- WHAT TO PRODUCE
Extract the complete listing and repeat it word for word.

[Start of Attachment]

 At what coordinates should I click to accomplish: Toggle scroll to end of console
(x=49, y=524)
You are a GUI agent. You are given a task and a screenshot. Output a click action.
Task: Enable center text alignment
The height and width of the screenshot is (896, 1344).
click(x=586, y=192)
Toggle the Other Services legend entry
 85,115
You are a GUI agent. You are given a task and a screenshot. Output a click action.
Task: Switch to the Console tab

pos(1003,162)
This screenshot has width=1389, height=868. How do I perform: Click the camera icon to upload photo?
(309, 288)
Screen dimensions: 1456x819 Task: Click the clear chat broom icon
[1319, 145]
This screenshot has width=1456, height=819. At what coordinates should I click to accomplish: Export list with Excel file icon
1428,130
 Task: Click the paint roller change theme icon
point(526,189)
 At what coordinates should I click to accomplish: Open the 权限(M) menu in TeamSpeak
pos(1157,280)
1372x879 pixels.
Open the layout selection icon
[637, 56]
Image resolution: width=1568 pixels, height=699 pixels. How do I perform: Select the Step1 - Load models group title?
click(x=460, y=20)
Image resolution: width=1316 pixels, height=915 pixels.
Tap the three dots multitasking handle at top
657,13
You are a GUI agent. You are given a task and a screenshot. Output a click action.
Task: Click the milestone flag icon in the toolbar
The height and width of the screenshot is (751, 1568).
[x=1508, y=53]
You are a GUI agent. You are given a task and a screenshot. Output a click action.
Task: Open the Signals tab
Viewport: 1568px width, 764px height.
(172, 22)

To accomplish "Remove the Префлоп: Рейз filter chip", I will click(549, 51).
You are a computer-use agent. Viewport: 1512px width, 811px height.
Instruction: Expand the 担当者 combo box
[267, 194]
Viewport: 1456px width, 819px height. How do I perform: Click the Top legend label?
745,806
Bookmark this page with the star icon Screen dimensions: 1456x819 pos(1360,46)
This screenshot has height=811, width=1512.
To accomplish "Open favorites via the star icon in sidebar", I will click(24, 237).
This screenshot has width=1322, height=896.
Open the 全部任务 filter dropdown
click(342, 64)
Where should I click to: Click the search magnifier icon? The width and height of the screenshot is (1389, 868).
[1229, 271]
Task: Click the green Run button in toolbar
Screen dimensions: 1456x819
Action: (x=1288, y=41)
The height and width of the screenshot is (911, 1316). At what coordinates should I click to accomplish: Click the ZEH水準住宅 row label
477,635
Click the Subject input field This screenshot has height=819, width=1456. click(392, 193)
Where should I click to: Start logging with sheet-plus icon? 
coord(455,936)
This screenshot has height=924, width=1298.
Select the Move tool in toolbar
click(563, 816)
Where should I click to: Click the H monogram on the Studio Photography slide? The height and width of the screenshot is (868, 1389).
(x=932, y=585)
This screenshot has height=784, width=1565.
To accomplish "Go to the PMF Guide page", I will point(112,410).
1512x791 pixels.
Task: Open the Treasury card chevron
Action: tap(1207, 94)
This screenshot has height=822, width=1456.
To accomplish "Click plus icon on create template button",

[End of Attachment]

- EXERCISE ANSWER
 At what coordinates should I click to accomplish: Toggle scroll to end of console
(x=49, y=524)
You are a GUI agent. You are given a task and a screenshot. Output a click action.
Task: Enable center text alignment
The height and width of the screenshot is (896, 1344).
click(x=586, y=192)
Toggle the Other Services legend entry
 85,115
You are a GUI agent. You are given a task and a screenshot. Output a click action.
Task: Switch to the Console tab

pos(1003,162)
This screenshot has width=1389, height=868. How do I perform: Click the camera icon to upload photo?
(309, 288)
Screen dimensions: 1456x819 Task: Click the clear chat broom icon
[1319, 145]
This screenshot has width=1456, height=819. At what coordinates should I click to accomplish: Export list with Excel file icon
1428,130
 Task: Click the paint roller change theme icon
point(526,189)
 At what coordinates should I click to accomplish: Open the 权限(M) menu in TeamSpeak
pos(1157,280)
1372x879 pixels.
Open the layout selection icon
[637, 56]
Image resolution: width=1568 pixels, height=699 pixels. How do I perform: Select the Step1 - Load models group title?
click(x=460, y=20)
Image resolution: width=1316 pixels, height=915 pixels.
Tap the three dots multitasking handle at top
657,13
You are a GUI agent. You are given a task and a screenshot. Output a click action.
Task: Click the milestone flag icon in the toolbar
The height and width of the screenshot is (751, 1568).
[x=1508, y=53]
You are a GUI agent. You are given a task and a screenshot. Output a click action.
Task: Open the Signals tab
Viewport: 1568px width, 764px height.
(172, 22)

To accomplish "Remove the Префлоп: Рейз filter chip", I will click(549, 51).
You are a computer-use agent. Viewport: 1512px width, 811px height.
Instruction: Expand the 担当者 combo box
[267, 194]
Viewport: 1456px width, 819px height. How do I perform: Click the Top legend label?
745,806
Bookmark this page with the star icon Screen dimensions: 1456x819 pos(1360,46)
This screenshot has height=811, width=1512.
To accomplish "Open favorites via the star icon in sidebar", I will click(24, 237).
This screenshot has width=1322, height=896.
Open the 全部任务 filter dropdown
click(342, 64)
Where should I click to: Click the search magnifier icon? The width and height of the screenshot is (1389, 868).
[1229, 271]
Task: Click the green Run button in toolbar
Screen dimensions: 1456x819
Action: (x=1288, y=41)
The height and width of the screenshot is (911, 1316). At what coordinates should I click to accomplish: Click the ZEH水準住宅 row label
477,635
Click the Subject input field This screenshot has height=819, width=1456. click(392, 193)
Where should I click to: Start logging with sheet-plus icon? 
coord(455,936)
This screenshot has height=924, width=1298.
Select the Move tool in toolbar
click(563, 816)
Where should I click to: Click the H monogram on the Studio Photography slide? The height and width of the screenshot is (868, 1389).
(x=932, y=585)
This screenshot has height=784, width=1565.
To accomplish "Go to the PMF Guide page", I will point(112,410).
1512x791 pixels.
Task: Open the Treasury card chevron
Action: tap(1207, 94)
This screenshot has height=822, width=1456.
To accomplish "Click plus icon on create template button",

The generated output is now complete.